Instructions to follow: The reply should consist solely of the lines from the one that holds "Given: Click the blue company building icon" through the last line of the material, reproduced exactly; no pictures belong in it.

━━━━━━

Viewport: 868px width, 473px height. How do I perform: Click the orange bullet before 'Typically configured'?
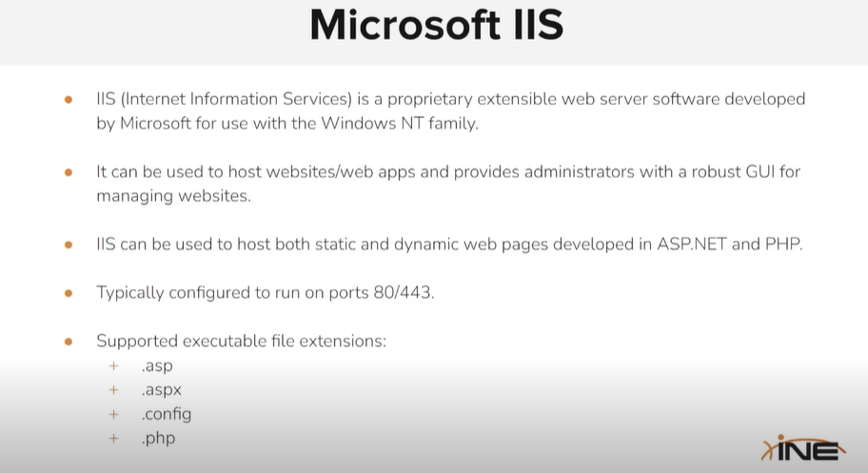69,293
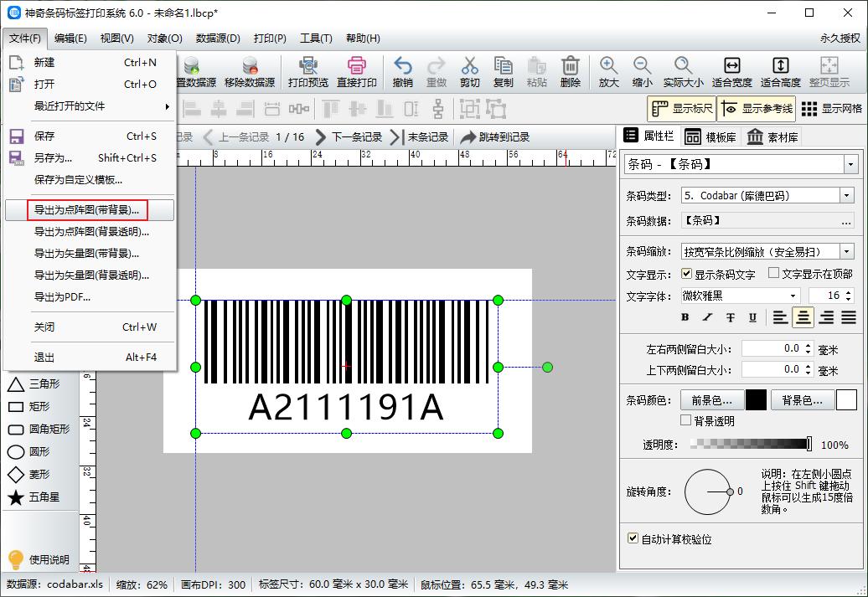Viewport: 868px width, 597px height.
Task: Disable the 自动计算校验位 checkbox
Action: point(633,540)
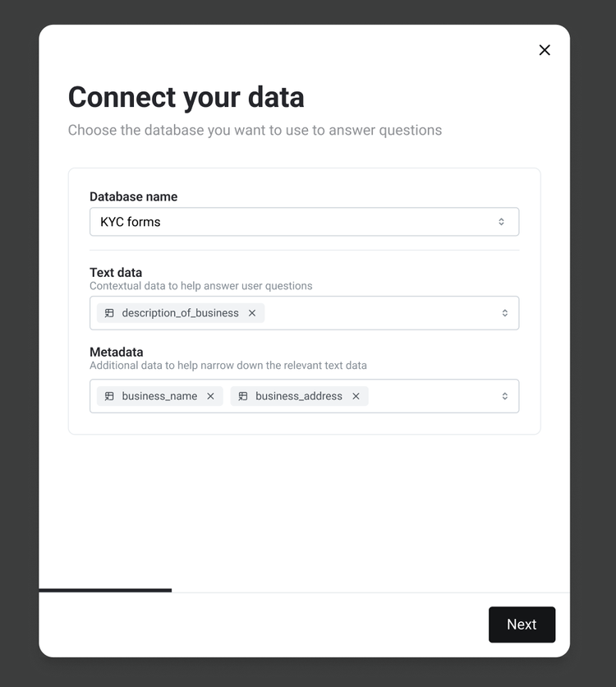Remove the business_address tag
This screenshot has width=616, height=687.
click(356, 396)
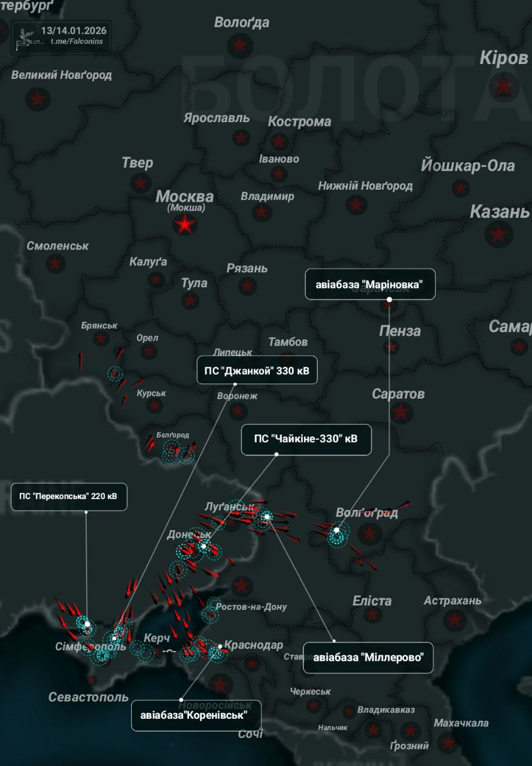The width and height of the screenshot is (532, 766).
Task: Open the ПС "Перекопська" 220 кВ label
Action: (x=69, y=497)
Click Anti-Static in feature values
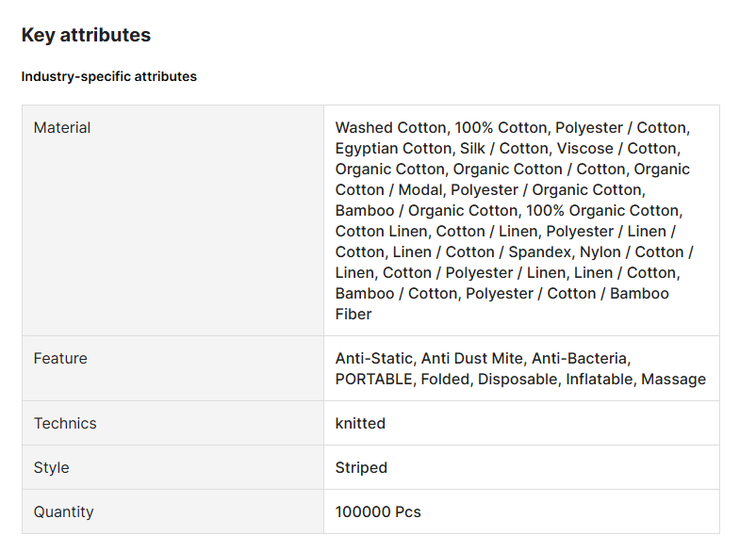The width and height of the screenshot is (756, 551). (374, 358)
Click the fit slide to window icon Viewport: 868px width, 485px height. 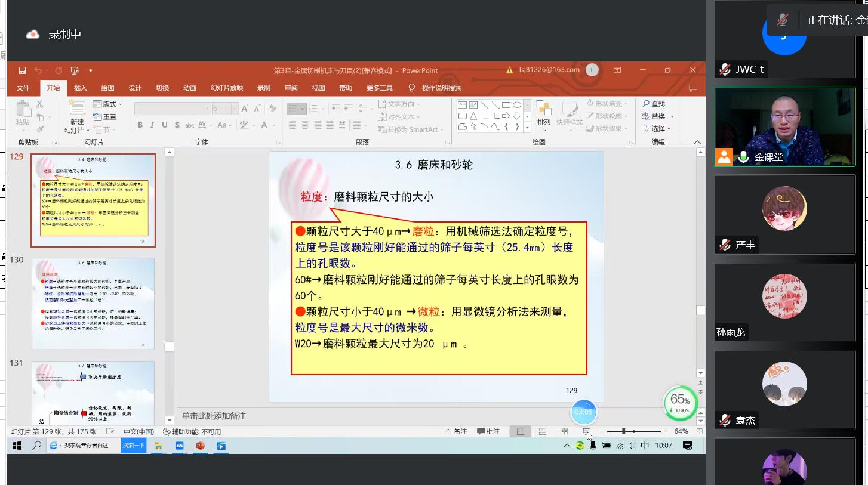[699, 431]

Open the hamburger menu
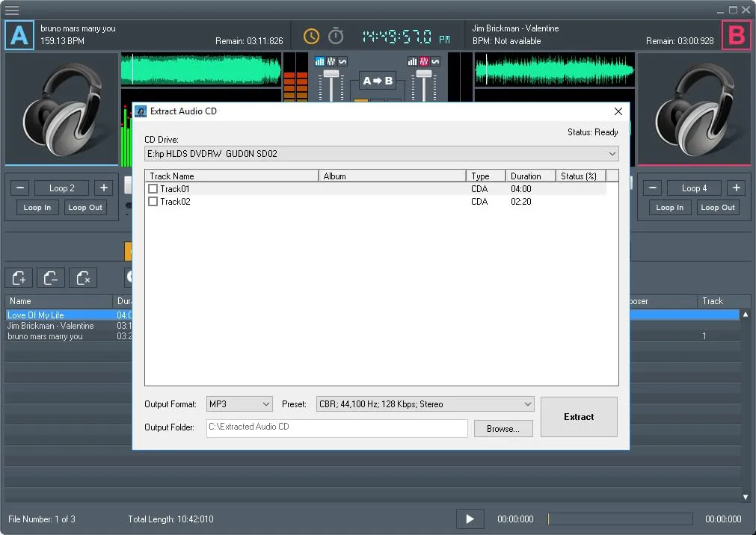click(12, 11)
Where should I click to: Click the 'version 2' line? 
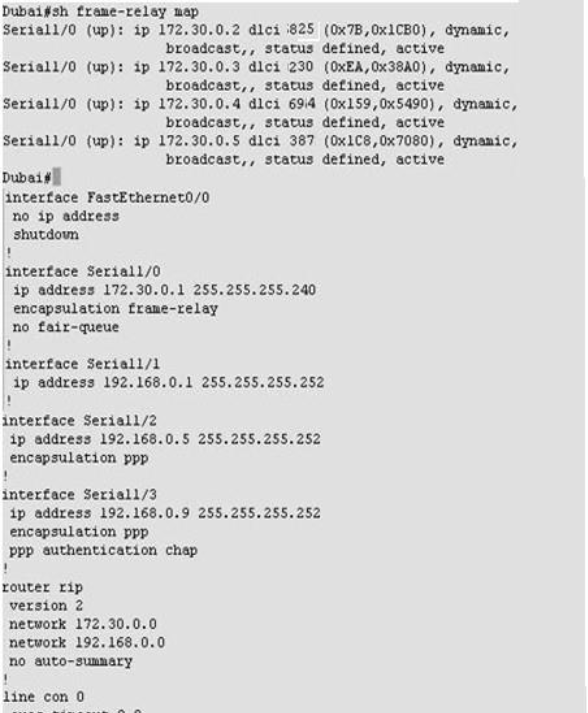tap(46, 606)
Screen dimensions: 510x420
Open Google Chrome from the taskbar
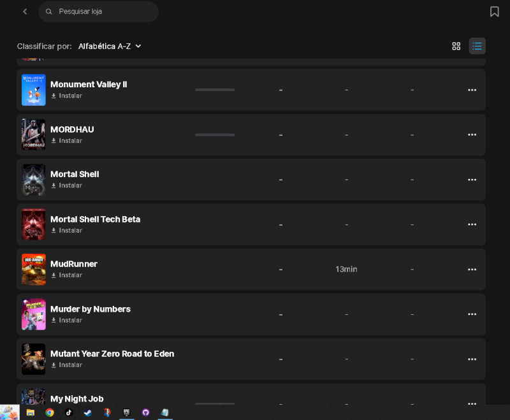(50, 412)
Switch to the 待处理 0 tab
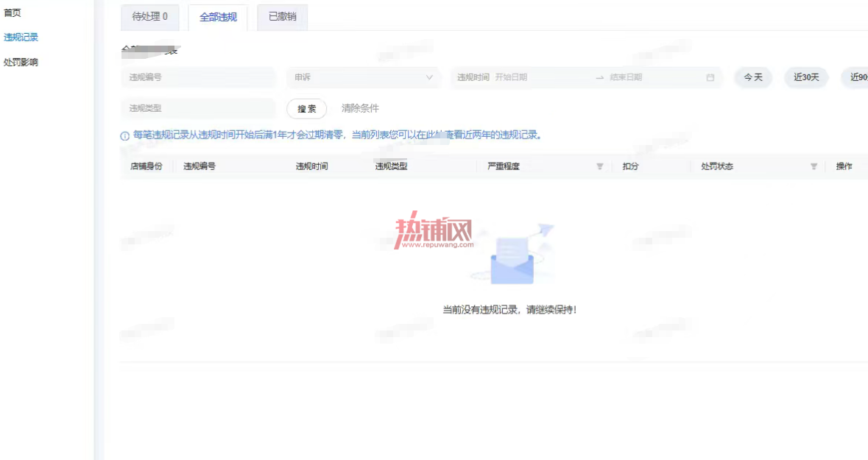 (x=150, y=17)
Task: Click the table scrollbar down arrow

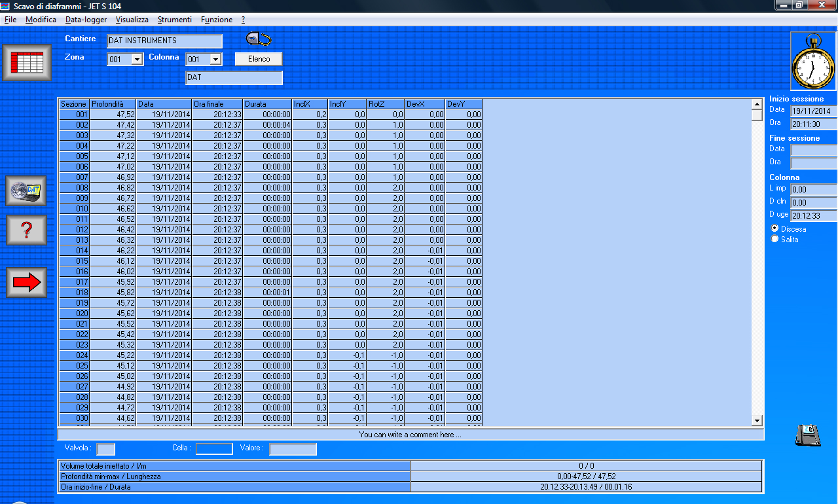Action: click(757, 420)
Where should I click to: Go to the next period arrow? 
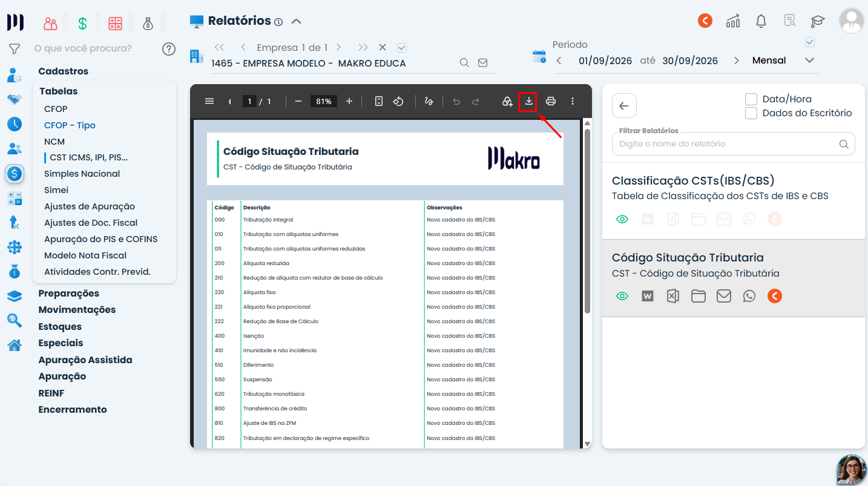click(737, 61)

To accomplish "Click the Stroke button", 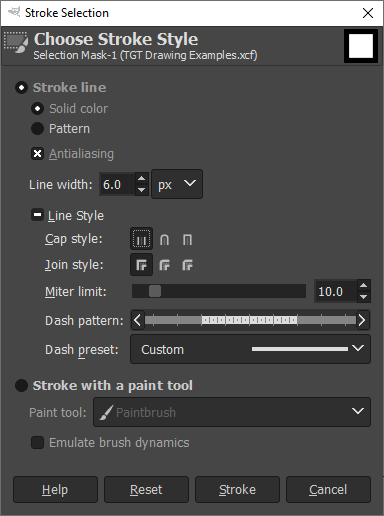I will pyautogui.click(x=237, y=489).
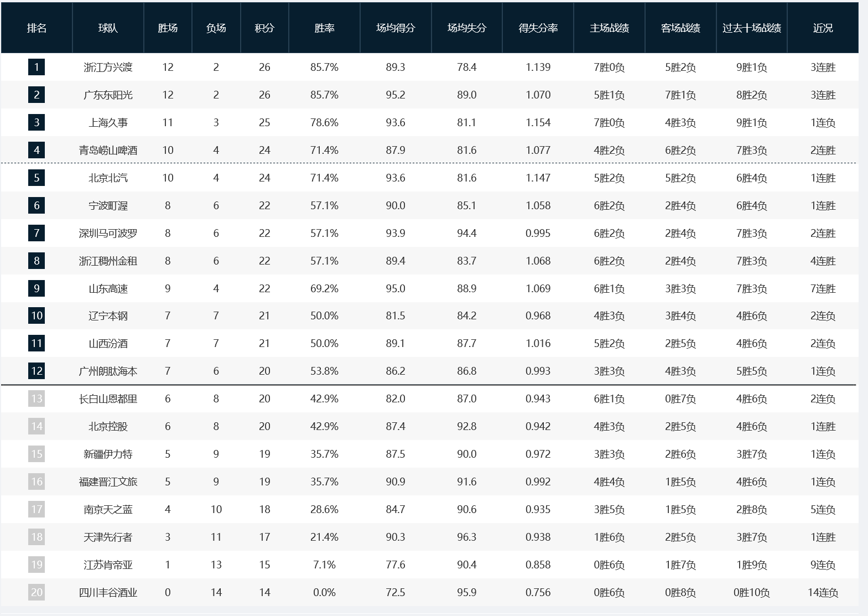Click the 近况 column header

823,28
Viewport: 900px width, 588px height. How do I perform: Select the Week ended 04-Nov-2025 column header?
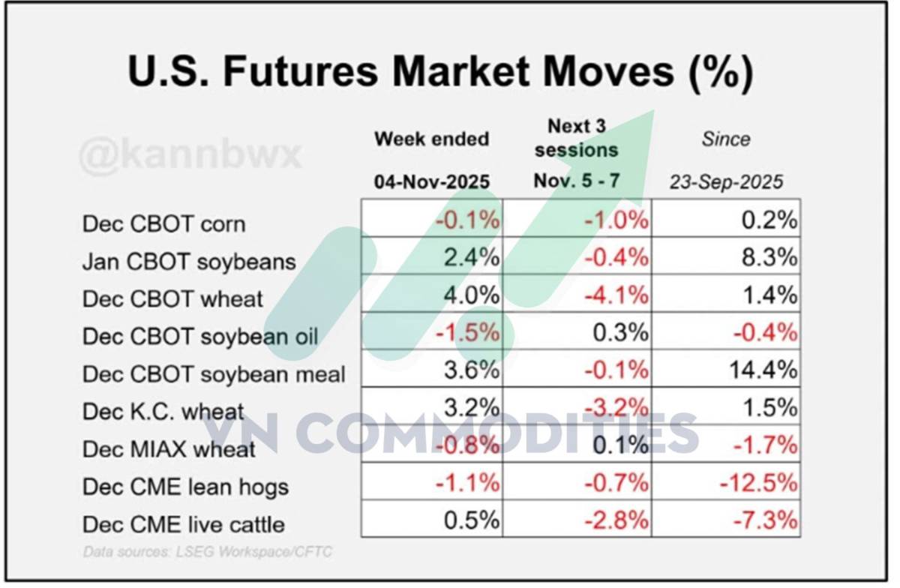431,160
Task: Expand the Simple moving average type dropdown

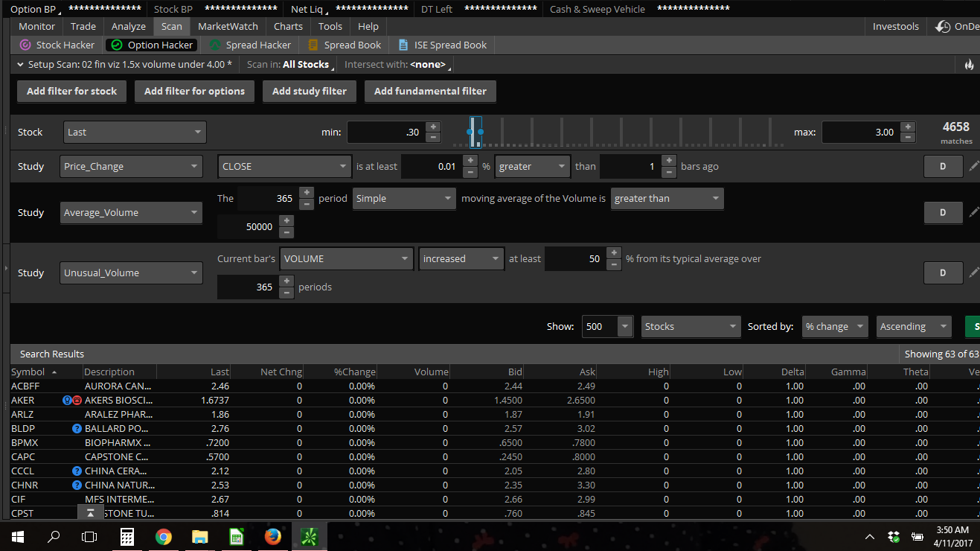Action: tap(403, 199)
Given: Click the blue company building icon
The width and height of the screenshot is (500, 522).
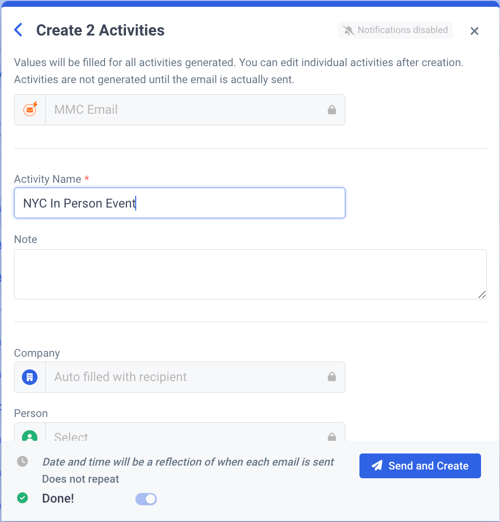Looking at the screenshot, I should pyautogui.click(x=30, y=377).
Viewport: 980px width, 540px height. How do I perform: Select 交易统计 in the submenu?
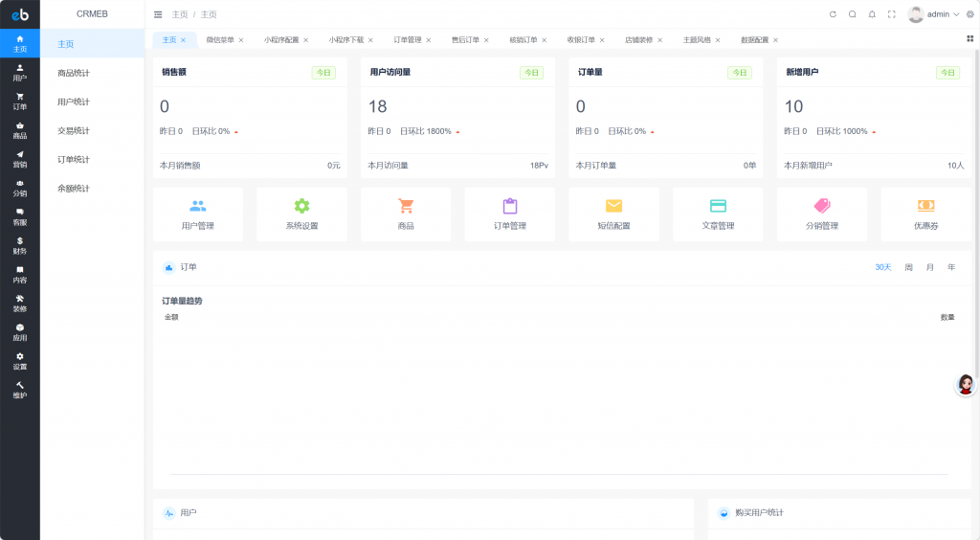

━━━━━━

Exercise solution:
Given: Click the blue company building icon
The width and height of the screenshot is (500, 522).
Looking at the screenshot, I should pyautogui.click(x=30, y=377).
Viewport: 980px width, 540px height. How do I perform: Select 交易统计 in the submenu?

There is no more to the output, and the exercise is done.